Gs agonists not used in chronic heart failure – increase heart rate (proarrhythmic/basmotropic), increase myocardial work + O2 demand -> heart already has too much work, only safe for acute failure

PDE inhibitors

e.g. Amrinone – phosphodiesterase III inhibitor (PDE3 is heart specific)
Causes build up of cAMP, activation of PKA, increase VGCCs/increased Ca2+ influx
Only used in severe and chronic cases – e.g. waiting for heart transplants

Question 18

Other Ca2+i rising processes – Cardiac Glycoside
example
what does it do? how?
what is the problem with this?

Answer 18

Cardiac glycosides, e.g. digoxin, increases contractility

by reducing Ca2+ extrusion – but high toxicity

Question 19

Cardiac Glycosides - mechanism of action

what does it inhibit? effect of this?
how does this increase Ca2+?
what happens to Ca2+? effect of this?

Answer 19

Digoxin inhibits Na+/K+ ATPase (1)
Build up of [Na+]i (2)

Less Ca2+ extrusion by Na/Ca exchanger (NCX) (3) -> less gradient to bring Na+ in due to build up of Na+ from Na+/K+ ATPase blockage

More Ca2+ uptake into stores and greater CICR – greater contraction -> as more in stores, every time heart is stimulated, More Ca2+ released for greater contractions as Ca2+ rise greater in cell

Question 20

Other Ca2+i rising processes – Ca2+ sensitisers

what is the problem woth Gs-coupled agonist induced rise in ca2+? (2)

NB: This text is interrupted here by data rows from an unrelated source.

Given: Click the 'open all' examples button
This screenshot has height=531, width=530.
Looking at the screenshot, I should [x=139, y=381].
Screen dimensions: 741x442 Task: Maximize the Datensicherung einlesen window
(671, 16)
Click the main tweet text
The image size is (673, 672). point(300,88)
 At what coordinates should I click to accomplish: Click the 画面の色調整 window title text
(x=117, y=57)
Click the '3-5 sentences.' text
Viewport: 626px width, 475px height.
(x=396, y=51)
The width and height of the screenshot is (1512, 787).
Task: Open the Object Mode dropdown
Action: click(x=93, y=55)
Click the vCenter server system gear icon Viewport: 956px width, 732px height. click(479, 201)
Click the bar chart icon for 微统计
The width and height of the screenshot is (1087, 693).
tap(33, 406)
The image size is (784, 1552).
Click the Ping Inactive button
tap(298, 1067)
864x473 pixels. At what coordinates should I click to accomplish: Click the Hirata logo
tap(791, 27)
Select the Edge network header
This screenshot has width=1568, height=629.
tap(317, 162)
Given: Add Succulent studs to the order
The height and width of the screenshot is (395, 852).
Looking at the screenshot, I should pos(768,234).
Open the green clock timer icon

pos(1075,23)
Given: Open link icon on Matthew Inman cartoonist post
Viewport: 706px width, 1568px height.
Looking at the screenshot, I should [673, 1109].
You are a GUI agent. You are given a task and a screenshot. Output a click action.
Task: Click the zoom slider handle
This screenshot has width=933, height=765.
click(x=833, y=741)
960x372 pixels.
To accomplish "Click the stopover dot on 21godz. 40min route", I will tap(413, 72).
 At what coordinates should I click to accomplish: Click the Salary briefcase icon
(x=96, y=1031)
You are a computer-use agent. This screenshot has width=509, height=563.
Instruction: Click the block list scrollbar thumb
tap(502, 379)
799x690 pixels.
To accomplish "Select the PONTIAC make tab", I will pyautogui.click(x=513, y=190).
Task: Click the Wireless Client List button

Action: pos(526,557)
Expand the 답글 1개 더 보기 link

solution for this - name the dugs

Answer 20

Problems with Gs-coupled agonist-induced rise in Ca2+

Increase need for Ca2+-ATPase – to reuptake more Ca2+ into SR stores therefore More O2 consumption which stresses the heart

Also, Gs pathways increase heart rate – pro-arrhythmogenic

Potential solution
Ca2+ sensitizers - e.g. Levosimedan, Omecamtiv

Question 21

Ca2+ sensitisers - mechanism of action

what do these drugs have no effect on?
what do they effect? what does this lead to?

what side effects do these drugs avoid?

what does levosimedan do?
what does omecamtiv do?

when are these drugs used?

Answer 21

These drugs have no effect on Ca2+ levels
But: Increase the contractile apparatus sensitivity (e.g. troponin) to Ca2+
Now: Contraction works better at lower Ca2+ levels

These drugs would not increase O2 consumption, or be pro-arrhythmogenic

Levosimedan - Bind to troponin C, increase binding of Ca2+ to Trop C

Omecamtiv – Increases actin-myosin interactions (in absence of rise in Ca2+)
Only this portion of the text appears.